Em um de seus mais belos poemas (Aos namorados do Brasil) Carlos Drummond de Andrade pede assistência técnica ao Senhor para falar aos namorados, não deixando de perguntar antes se adianta falar a namorados, se tem algo a dizer-lhes que eles não saibam, "eles que transformam a sabedoria universal em divino esquecimento".
Continua o poeta:
" Pois namorar é destino dos humanos. Quem aprendeu não ensina, quem ensina não sabe. E o namorado só aprende, sem sentir que aprendeu, por obra e graça de sua namorada". E o poeta esteve sempre certo. Namorar não envolve nenhuma ciência. Não há estatutos nem conhecimento milenar, ou arte, capazes de expressar com clareza suas manifestações. Acho que até Deus, senhor de todos, evita intrometer-se em assuntos de namorados, por mais devotos ou charmosos que sejam.
Namorados tornaram-se tão importantes que ganharam uma data exclusiva: 12 de junho. Uma dádiva para o comércio. E olha que namorado sensível não merece um presente qualquer. Há que se trazer a sofisticação de um bom perfume, ou a simplicidade de uma rosa. Tem a possibilidade de uma tarde de luxúrias na suíte francesa do motel. As delicadezas de um jantar japonês ou,
em último caso, pizza e chopp no shopping mais próximo. Cada casal que comemore como for possível, mas que comemore.
Sendo namorar uma arte com regras indefinidas, há evidentemente algumas manifestações intuitivas comuns aos namorados de todo o universo: diminutivos do tipo môzinho, benzinho, baby, lu, gui, ed, ju, bi, ro, rê, dó. E o delicioso cineminha com pipoca e beijinhos, almoços de família, agarra-agarra no carro. Bilhetinhos, briguinhas, ciúmes. Motéis.
Se namorar é bom, namorar com paixão é estar no epicentro do paraíso, confortavelmente sentado e acompanhado: "Cegos, surdos, mudos - felizes! -
são os namorados. Durante, depois são gente como a gente, no pedestre dia-a-dia". Cegueira, surdez, felicidade, parecem ser componentes inevitáveis da paixão, digo, do namoro. Cegos para um futuro cotidianozinho de obrigações e lutas. Surdos para os sons estridentes da existência. Felizes por se imaginarem em um mundo acolhedor, consistente.

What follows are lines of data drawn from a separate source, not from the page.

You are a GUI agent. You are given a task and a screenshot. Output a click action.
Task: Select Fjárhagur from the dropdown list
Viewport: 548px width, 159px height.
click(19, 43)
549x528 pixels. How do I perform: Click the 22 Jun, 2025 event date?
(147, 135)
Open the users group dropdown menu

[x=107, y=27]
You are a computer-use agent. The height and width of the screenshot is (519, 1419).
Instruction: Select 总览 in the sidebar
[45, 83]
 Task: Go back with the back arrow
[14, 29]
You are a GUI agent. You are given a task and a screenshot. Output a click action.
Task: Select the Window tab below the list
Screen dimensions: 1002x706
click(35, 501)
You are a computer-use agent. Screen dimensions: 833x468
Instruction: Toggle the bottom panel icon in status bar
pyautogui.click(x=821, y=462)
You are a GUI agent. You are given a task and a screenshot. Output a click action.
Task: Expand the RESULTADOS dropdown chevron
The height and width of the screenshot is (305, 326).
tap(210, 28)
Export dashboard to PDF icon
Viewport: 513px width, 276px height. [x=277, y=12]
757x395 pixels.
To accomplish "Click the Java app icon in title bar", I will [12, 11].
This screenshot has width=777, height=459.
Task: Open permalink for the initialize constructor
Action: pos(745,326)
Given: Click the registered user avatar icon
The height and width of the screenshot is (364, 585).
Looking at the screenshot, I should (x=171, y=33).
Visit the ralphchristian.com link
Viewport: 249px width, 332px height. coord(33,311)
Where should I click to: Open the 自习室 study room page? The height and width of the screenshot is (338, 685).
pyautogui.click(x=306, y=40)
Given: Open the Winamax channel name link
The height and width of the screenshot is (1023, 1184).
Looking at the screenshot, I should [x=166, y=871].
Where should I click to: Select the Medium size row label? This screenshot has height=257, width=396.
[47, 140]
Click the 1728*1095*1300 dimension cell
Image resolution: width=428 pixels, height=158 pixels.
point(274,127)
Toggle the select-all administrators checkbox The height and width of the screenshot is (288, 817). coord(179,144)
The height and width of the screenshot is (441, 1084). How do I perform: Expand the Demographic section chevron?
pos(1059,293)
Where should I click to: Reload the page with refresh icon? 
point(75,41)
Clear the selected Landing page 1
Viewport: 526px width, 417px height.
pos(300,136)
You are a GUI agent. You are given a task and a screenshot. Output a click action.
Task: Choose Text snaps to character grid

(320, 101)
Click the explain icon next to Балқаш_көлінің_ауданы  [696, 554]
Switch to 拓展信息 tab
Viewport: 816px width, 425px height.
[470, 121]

Os jovens constumam imaginar que namorar é uma exclusividade deles. Mas homens e mulheres maduros namoram com igual frescor, com igual rubor na face e indescritível tremedeira nas pernas. Até se rejuvenescem. É tudo uma questão de química elementar. Química. E Biologia. Ambas têm algumas coisas a ver com namorar: misturas, hormônios, líquidos, secreções, batimentos cardíacos, dilatações.
Outra manifestação intuitiva dos namorados é o trato com o vocabulário. Palavras soltas, de domínio coloquial, ganham uma perdoável entonação romântico-brega em seus lábios: meu amor, minha flor, meu lindo, meu coração, minha vida, meu doce, te amo, te amo. Muito, muito mesmo. -Desliga você. -Não, desliga você primeiro. -Tá. - Então diz que me ama, diz. - Digo. Te amo. Tá bom, desliga. - Não demora. - Vaaai... Isso tudo dito dentro de uma afinação melódica (ou seria melosa?) que só o namorado, intuitivamente, domina. Fazer o quê?
Uma importante manifestação intuitiva do namoro é o beijo. Se eu te namoro, eu te beijo. O lingüista francês Roland Barthes considerava que "quando o homem passou à postura ereta, ficou livre para inventar a linguagem e o amor: talvez seja este o nascimento antropológico de uma dupla perversão concomitante: a palavra e o beijo. Assim sendo quanto mais o homem se liberou (com a boca) mais falou e beijou; e, logicamente, quando, pelo progresso, se livrar de toda atividade manual, nada mais fará senão falar e beijar". O beijo é, simultaneamente, expressão e experiência. Expressa um desejo, experiencia um gosto. Depois que os lábios se tocam, tudo se torna possível. O beijo confirma, carimba, reitera aquilo que é desejo e quer ser encontro, volúpia.
E há namorados recentes que acreditam ter reinventado a arte de namorar. Que encontraram no celular e na internet grandes aliados. Namoro que é namoro não pode mesmo recusar nenhuma dessas maravilhas da tecnologia. Mas, em sua essência, namorar não parece ter mudado muito desde os tempos em que Adão e Eva viviam no paraíso. Deixo que diga o poeta: "Namorar é o sentido absoluto que se esconde no gesto muito simples, não intecional, nunca previsto, e dá ao gesto a cor do amanhecer, para ficar durando, perdurando, som de cristal na concha ou no infinito".